Sim! Às vezes componho versos simplificados, longe de esperar glória, escrevo para preencher o tempo…

Mas o espectro de Drácula ainda assombra-me, tento compreender o temperamento e a personalidade deste homem, mas é em vão! Ele é sinistro demais para nossa limitada compreensão e o mal tem um aspecto diverso.

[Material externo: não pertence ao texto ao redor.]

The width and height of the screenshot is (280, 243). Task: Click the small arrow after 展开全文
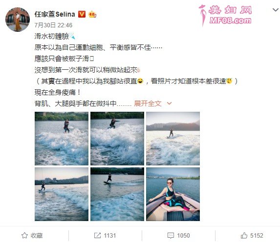[x=169, y=103]
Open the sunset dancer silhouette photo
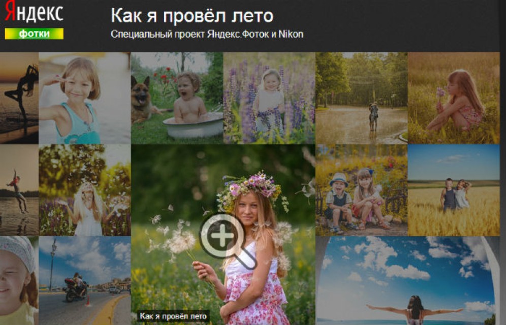The height and width of the screenshot is (325, 506). (x=19, y=98)
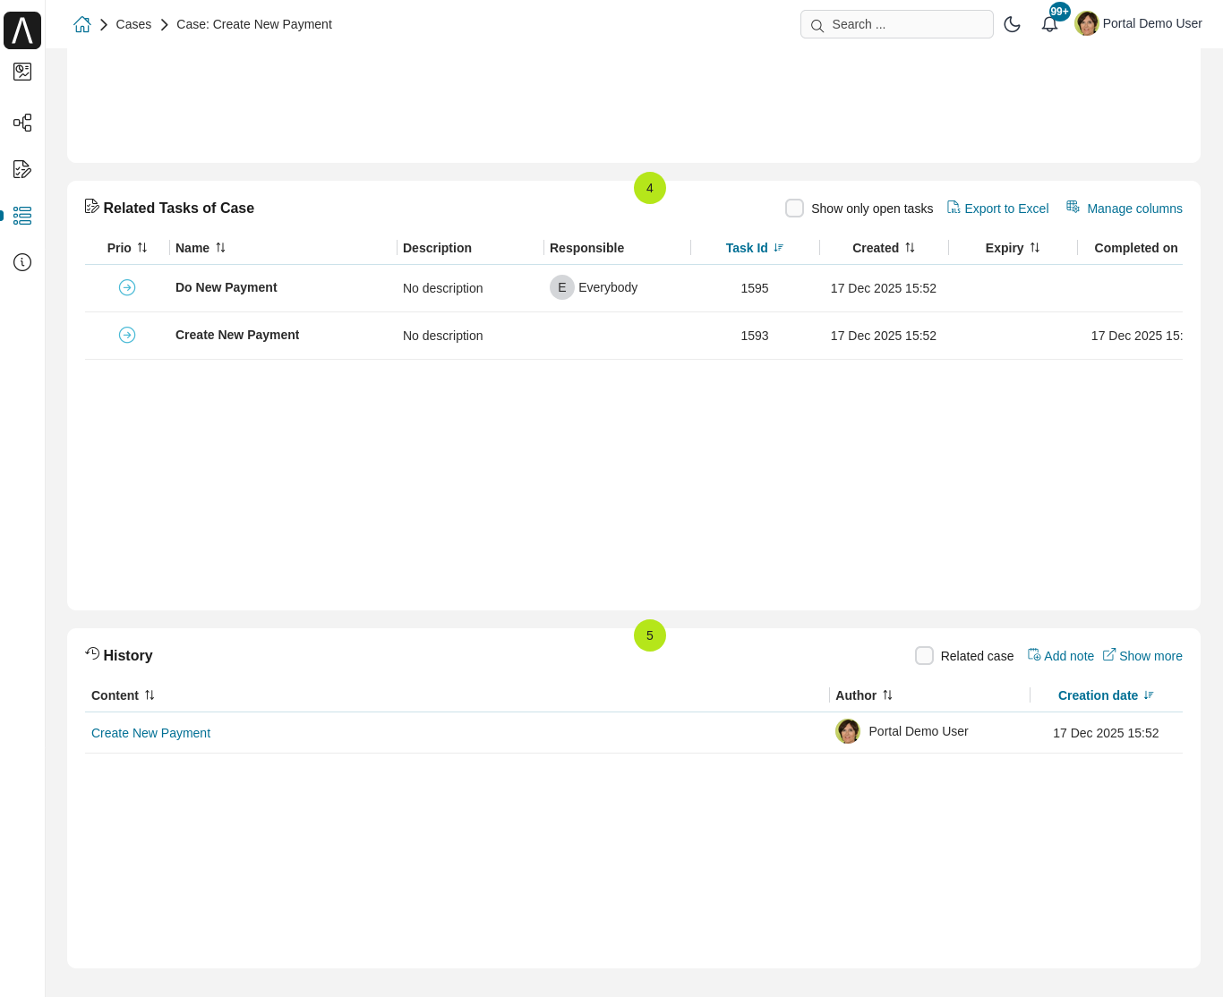Check the Related case checkbox
This screenshot has width=1223, height=997.
(924, 656)
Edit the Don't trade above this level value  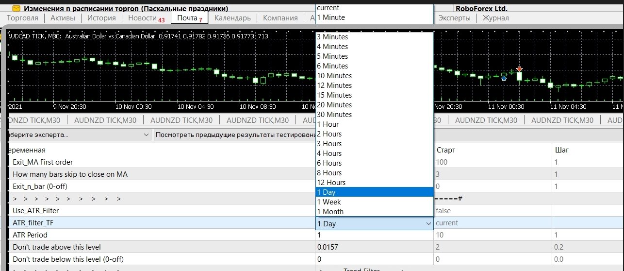point(374,247)

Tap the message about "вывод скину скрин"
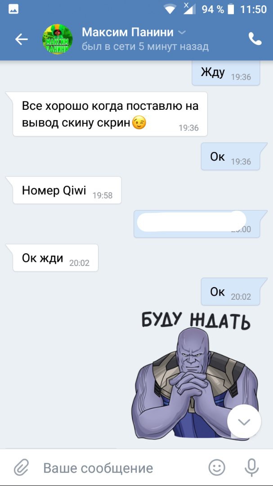point(110,114)
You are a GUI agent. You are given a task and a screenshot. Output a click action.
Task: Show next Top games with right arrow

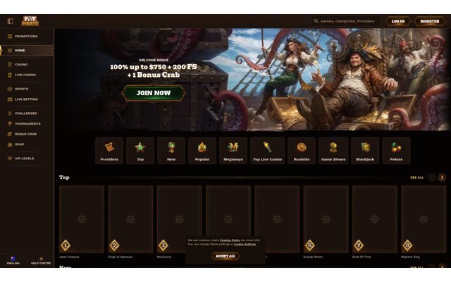click(442, 177)
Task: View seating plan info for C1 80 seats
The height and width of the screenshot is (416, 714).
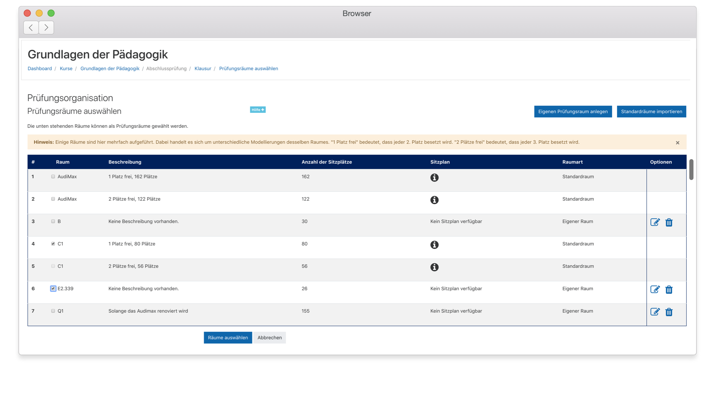Action: coord(434,245)
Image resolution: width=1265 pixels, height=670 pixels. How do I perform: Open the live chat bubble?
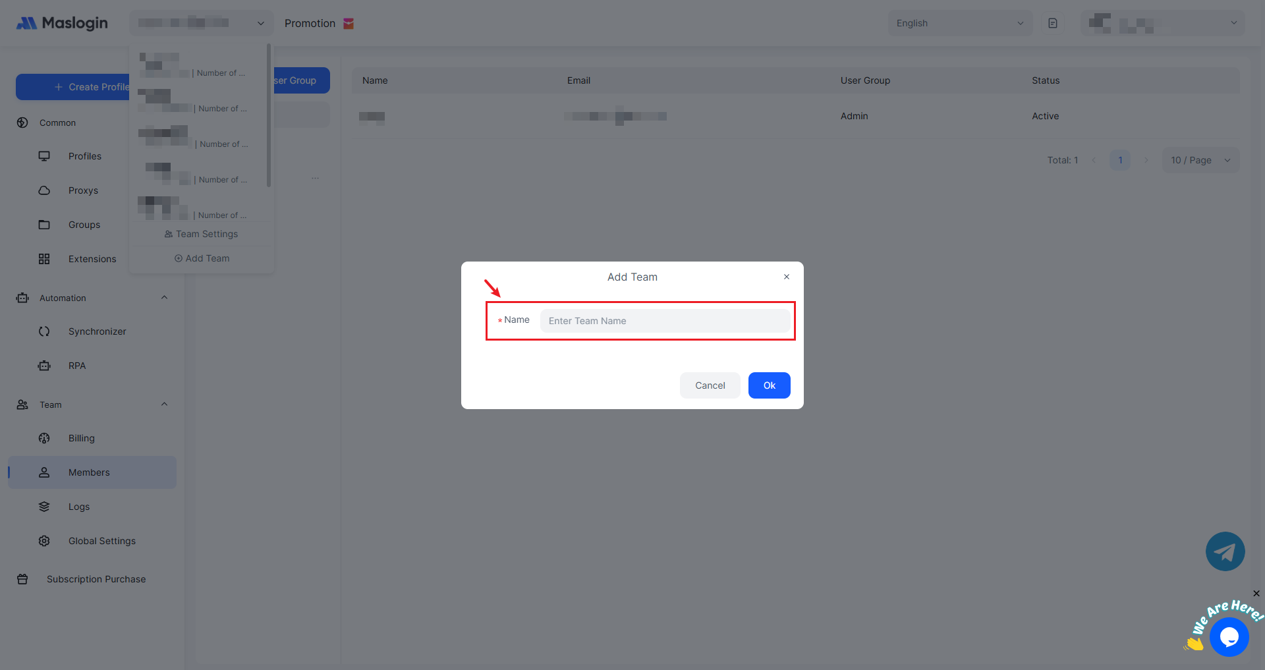coord(1229,636)
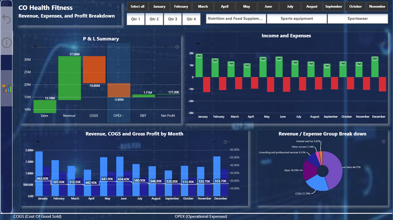Toggle the Qtr 3 slicer
This screenshot has width=393, height=220.
point(173,19)

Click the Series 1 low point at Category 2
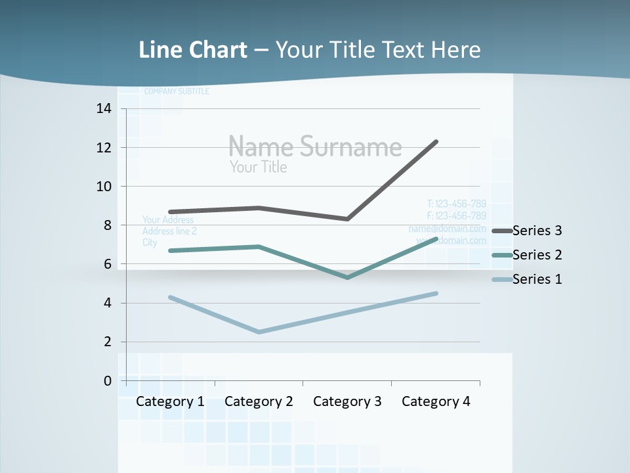pos(259,332)
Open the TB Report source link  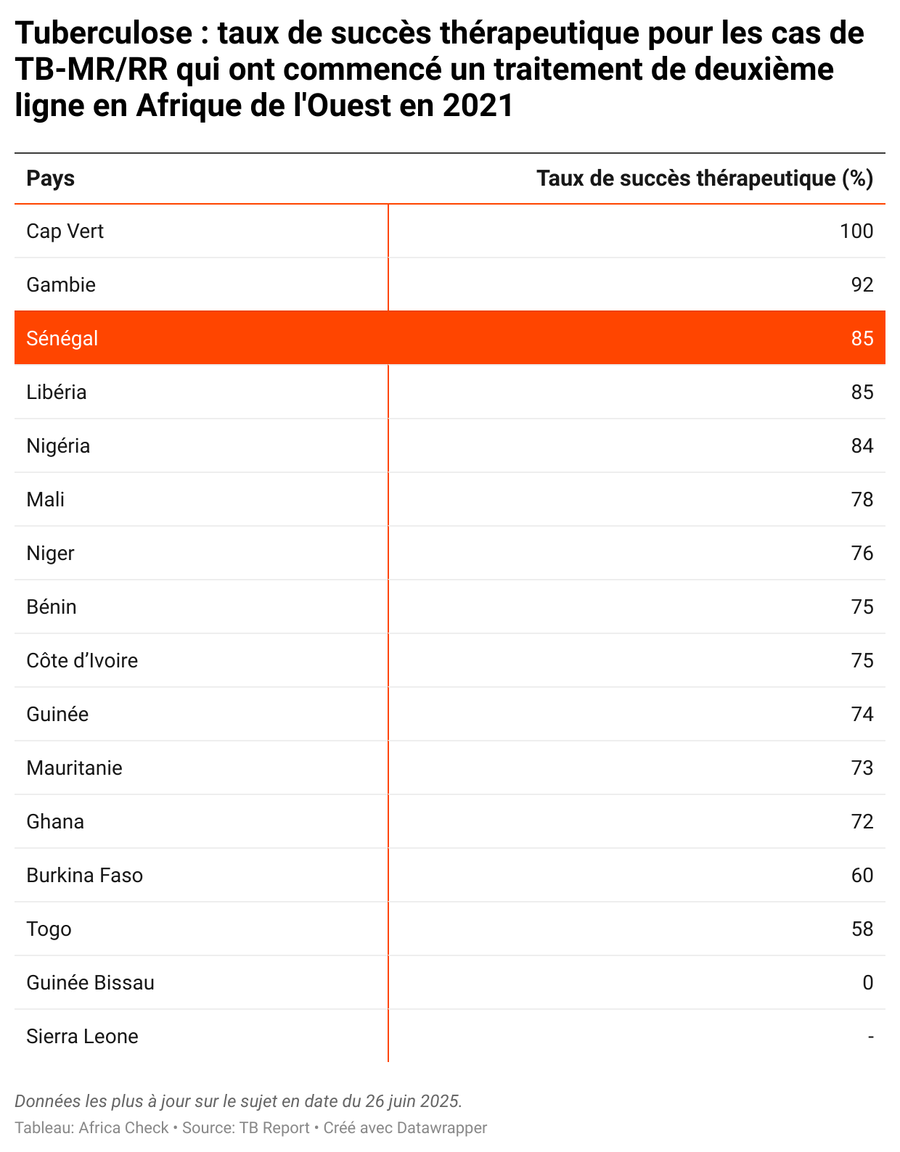(x=274, y=1128)
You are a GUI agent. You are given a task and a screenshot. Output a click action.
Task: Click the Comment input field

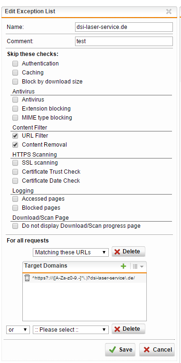pos(124,41)
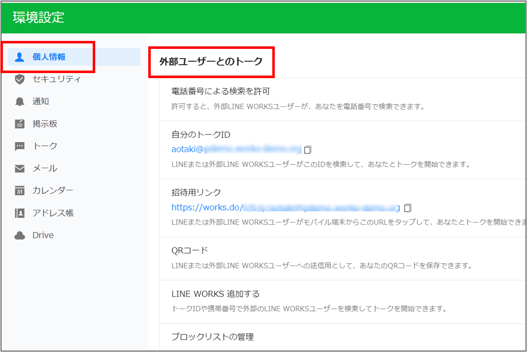Click the cloud Drive icon
The width and height of the screenshot is (527, 352).
(20, 236)
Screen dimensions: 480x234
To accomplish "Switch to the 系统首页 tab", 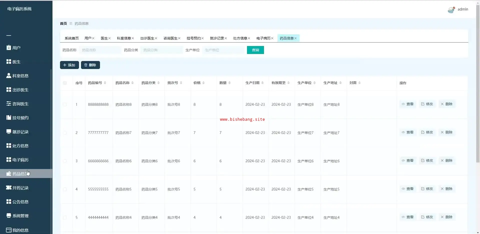I will [72, 38].
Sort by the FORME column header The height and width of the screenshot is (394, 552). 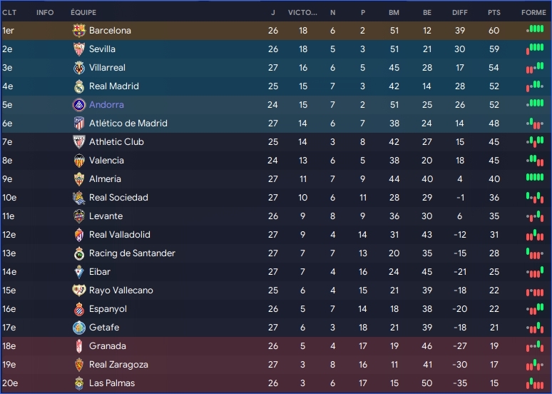tap(533, 13)
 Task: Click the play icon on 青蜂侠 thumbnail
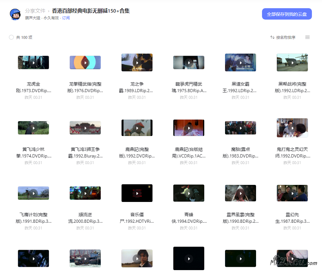pyautogui.click(x=189, y=193)
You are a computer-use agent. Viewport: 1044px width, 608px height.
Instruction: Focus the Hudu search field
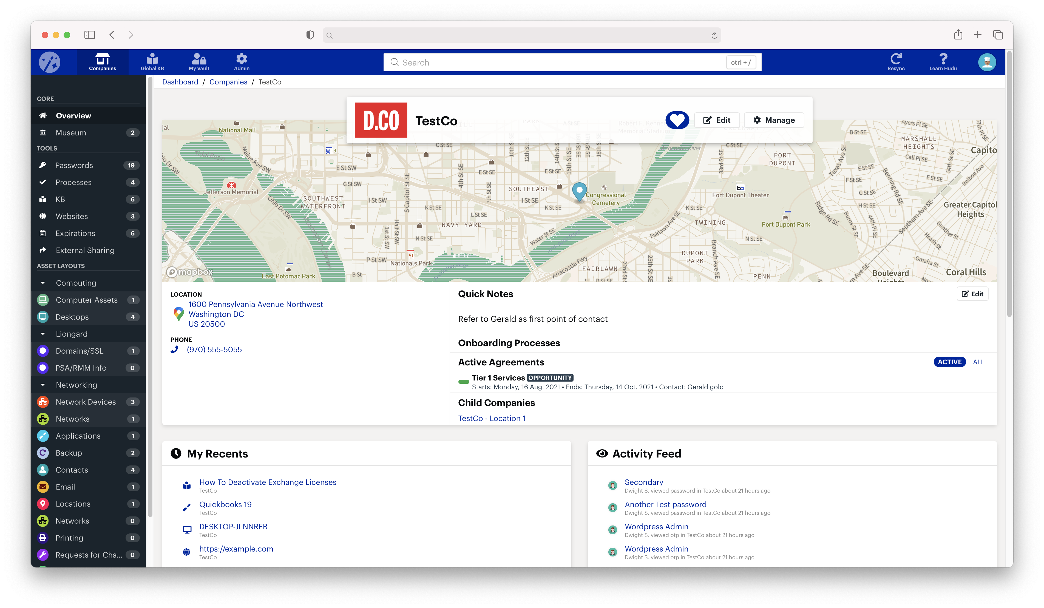(x=555, y=62)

Muitos relatos foram escritos a seu respeito, um deles editado por Ambrosiu Huber no ano de 1499 na cidade alemã de Nuremberg. Descreve coisas horrendas e assustadoras onde um homem, mais conhecido como Drácula, o Calamitoso, empalou um número considerável de seres humanos. O método de empalar consiste em atravessar o indivíduo com uma enorme lança pontiaguda feita na maioria das vezes com dois ou três metros de comprimento. Desta forma a empalação tornou-se uma das mortes mais cruéis, equiparada somente à crucificação. Isto é, se não exceder-se a este outro método de morte.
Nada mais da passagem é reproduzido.